▶ [YOUR OBJECTIVE]: Every record that follows should be written out word for word; the pictures stay out.

▶ [RAW DATA]:
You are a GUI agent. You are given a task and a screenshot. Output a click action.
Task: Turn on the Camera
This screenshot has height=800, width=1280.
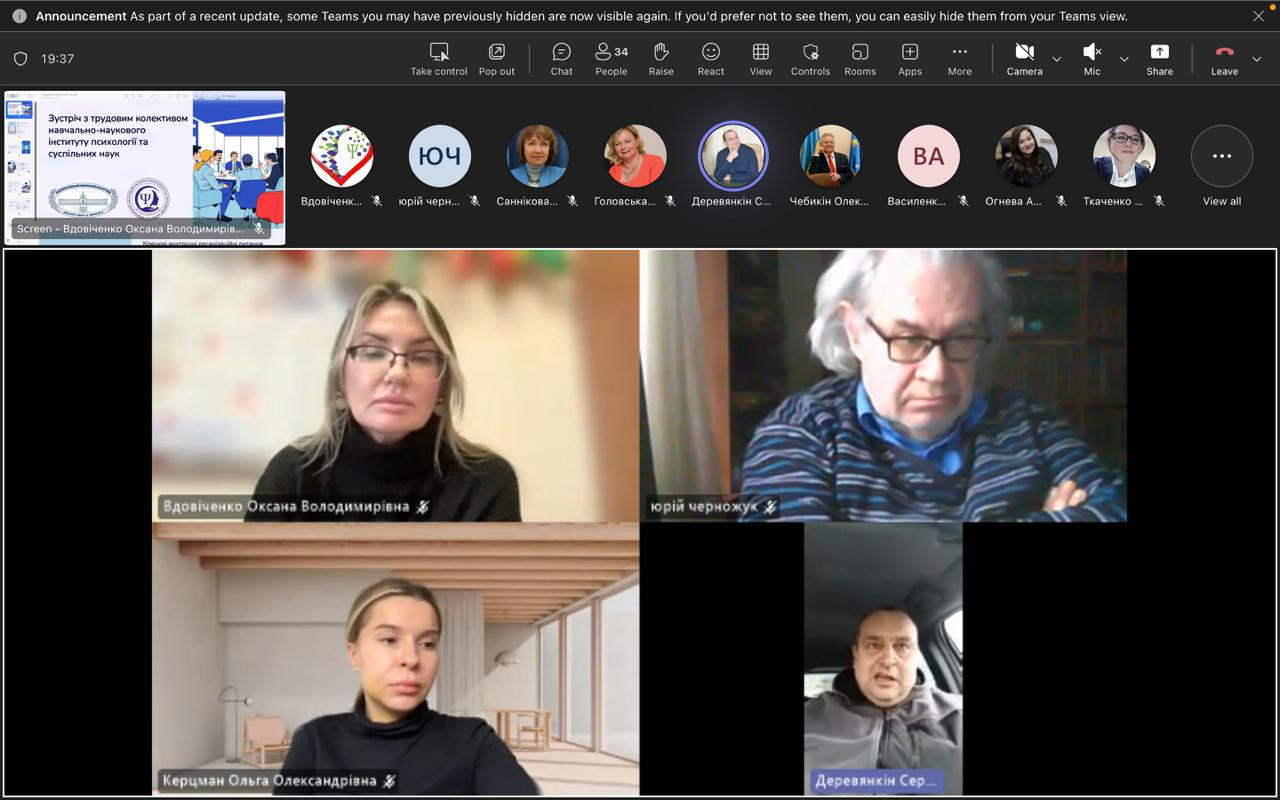[x=1024, y=59]
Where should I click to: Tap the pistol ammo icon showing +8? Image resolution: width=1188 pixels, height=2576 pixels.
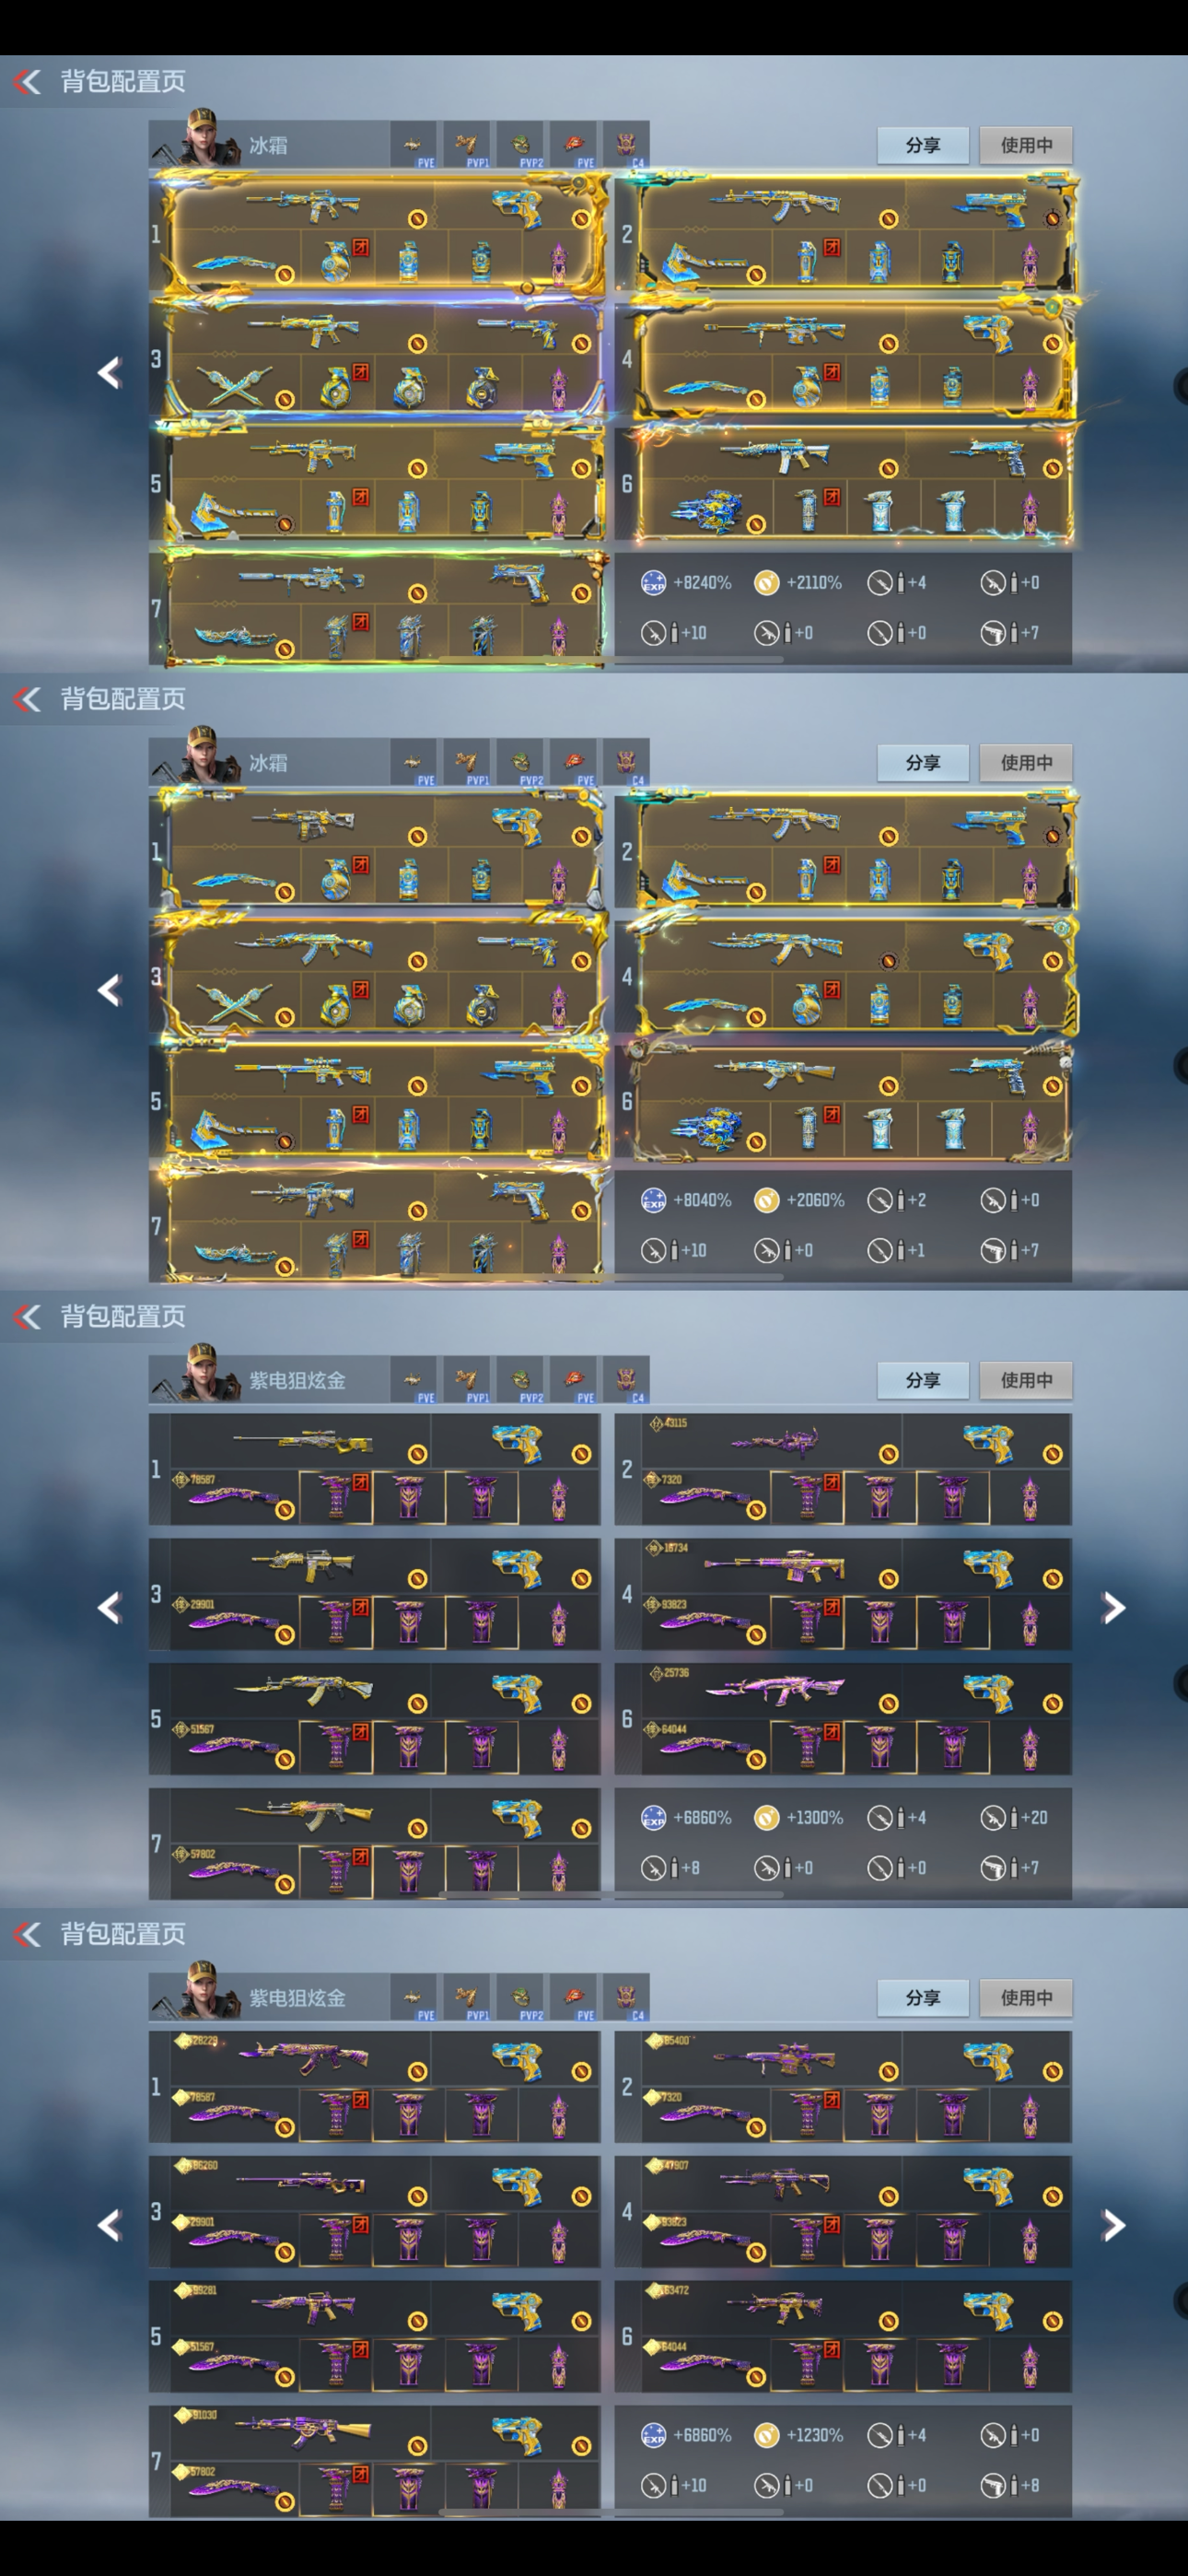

▶ [EXERCISE RESULT]:
You are a GUI agent. You are given a task and a screenshot. Output a click action.
Task: Turn on the Camera
This screenshot has height=800, width=1280.
[x=1024, y=59]
Where should I click to: Tap the pistol ammo icon showing +8? Image resolution: width=1188 pixels, height=2576 pixels.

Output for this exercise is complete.